- _EXERCISE_
In the listing below, locate the line that contains "Screen dimensions: 382x829" and the line that contains "Tick the 噪声 checkbox". Restate word for word those two lines and every line between them, and nothing else.

- _SUPPLIED RECORDS_
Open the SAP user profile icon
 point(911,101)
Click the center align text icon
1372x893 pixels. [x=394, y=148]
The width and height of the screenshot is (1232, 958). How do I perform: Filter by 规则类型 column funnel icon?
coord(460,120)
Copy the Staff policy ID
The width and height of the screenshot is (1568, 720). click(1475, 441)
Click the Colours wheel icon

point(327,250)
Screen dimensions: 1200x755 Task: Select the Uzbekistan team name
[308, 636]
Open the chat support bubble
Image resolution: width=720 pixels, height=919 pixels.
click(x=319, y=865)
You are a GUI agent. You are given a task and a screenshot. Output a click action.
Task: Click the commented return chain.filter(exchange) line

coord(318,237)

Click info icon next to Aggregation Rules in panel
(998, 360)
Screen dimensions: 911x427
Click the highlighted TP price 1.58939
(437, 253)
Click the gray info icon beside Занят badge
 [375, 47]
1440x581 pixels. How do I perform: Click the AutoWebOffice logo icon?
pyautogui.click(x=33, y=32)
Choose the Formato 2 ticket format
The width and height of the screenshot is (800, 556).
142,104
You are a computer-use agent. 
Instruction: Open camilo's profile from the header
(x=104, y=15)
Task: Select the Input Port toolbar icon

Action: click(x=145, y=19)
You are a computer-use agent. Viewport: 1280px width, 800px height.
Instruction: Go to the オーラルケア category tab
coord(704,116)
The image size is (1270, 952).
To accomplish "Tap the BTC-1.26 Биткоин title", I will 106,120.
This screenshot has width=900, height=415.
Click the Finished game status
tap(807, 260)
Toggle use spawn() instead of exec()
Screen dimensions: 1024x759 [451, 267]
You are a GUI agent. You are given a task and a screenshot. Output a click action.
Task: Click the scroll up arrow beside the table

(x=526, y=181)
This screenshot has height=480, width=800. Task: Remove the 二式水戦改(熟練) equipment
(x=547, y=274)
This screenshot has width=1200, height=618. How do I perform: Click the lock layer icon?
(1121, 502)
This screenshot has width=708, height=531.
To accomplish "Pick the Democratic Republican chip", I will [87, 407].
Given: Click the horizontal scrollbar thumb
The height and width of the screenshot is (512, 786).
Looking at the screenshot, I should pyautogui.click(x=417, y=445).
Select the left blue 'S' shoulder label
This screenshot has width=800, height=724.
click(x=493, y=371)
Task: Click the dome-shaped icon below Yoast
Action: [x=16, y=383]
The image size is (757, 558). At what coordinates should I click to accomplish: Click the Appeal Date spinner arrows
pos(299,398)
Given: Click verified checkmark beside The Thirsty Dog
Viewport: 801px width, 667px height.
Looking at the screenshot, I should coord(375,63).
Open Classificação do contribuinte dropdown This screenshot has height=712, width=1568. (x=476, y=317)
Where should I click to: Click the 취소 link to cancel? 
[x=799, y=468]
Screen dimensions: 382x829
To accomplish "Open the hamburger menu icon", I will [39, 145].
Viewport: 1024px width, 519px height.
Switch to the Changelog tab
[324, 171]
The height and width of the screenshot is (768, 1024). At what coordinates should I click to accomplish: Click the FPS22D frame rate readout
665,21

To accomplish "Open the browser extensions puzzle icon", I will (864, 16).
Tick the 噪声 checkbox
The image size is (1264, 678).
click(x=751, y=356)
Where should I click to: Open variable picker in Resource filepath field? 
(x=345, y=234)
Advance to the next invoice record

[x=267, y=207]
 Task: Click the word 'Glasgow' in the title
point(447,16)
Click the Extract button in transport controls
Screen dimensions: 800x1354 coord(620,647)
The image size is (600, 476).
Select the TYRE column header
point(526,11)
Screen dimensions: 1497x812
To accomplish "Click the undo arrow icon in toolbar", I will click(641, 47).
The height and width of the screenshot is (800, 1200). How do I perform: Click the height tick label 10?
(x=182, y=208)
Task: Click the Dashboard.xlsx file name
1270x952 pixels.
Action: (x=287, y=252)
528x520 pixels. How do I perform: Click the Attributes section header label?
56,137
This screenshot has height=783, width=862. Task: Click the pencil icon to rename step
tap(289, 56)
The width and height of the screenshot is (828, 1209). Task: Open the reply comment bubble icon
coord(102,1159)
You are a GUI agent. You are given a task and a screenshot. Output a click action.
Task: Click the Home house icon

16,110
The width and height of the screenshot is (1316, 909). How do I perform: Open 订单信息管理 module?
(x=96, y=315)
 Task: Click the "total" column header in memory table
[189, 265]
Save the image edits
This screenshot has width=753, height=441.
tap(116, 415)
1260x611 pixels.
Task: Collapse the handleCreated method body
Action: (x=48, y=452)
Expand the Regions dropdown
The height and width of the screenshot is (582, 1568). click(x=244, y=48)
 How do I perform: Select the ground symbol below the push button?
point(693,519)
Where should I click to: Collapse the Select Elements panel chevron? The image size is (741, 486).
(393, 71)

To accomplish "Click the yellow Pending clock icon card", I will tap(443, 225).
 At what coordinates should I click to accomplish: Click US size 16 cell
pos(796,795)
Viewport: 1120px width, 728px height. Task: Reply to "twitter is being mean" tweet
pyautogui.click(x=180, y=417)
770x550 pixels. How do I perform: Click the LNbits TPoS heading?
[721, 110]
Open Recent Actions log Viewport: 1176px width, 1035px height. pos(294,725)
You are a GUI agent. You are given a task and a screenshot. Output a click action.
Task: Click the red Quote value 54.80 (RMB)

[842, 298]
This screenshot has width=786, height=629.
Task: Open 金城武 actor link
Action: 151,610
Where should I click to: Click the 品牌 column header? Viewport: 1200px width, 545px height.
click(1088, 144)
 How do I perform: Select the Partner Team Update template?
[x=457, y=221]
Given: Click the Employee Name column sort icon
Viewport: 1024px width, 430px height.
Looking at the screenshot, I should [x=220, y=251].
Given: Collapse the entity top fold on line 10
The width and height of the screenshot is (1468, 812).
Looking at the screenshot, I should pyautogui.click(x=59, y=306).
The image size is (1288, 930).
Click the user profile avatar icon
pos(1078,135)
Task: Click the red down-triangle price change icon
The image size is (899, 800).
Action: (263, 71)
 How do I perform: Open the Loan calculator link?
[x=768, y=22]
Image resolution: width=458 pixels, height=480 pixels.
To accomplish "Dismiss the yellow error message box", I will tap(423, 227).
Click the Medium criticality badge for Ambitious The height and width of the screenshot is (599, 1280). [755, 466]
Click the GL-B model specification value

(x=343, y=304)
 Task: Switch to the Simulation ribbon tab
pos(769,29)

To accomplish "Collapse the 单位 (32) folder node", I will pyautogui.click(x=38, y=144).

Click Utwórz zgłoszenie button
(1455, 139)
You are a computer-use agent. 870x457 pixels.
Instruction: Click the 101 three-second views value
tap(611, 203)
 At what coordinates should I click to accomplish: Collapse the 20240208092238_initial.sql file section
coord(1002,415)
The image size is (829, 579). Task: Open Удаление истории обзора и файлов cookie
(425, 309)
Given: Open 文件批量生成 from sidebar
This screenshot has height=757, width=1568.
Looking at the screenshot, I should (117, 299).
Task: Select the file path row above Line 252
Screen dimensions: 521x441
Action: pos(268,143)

- _RESPONSE BELOW_
Screen dimensions: 382x829
To accomplish "Open the hamburger menu icon", I will [39, 145].
Viewport: 1024px width, 519px height.
Switch to the Changelog tab
[324, 171]
The height and width of the screenshot is (768, 1024). At what coordinates should I click to accomplish: Click the FPS22D frame rate readout
665,21

To accomplish "Open the browser extensions puzzle icon", I will (864, 16).
Tick the 噪声 checkbox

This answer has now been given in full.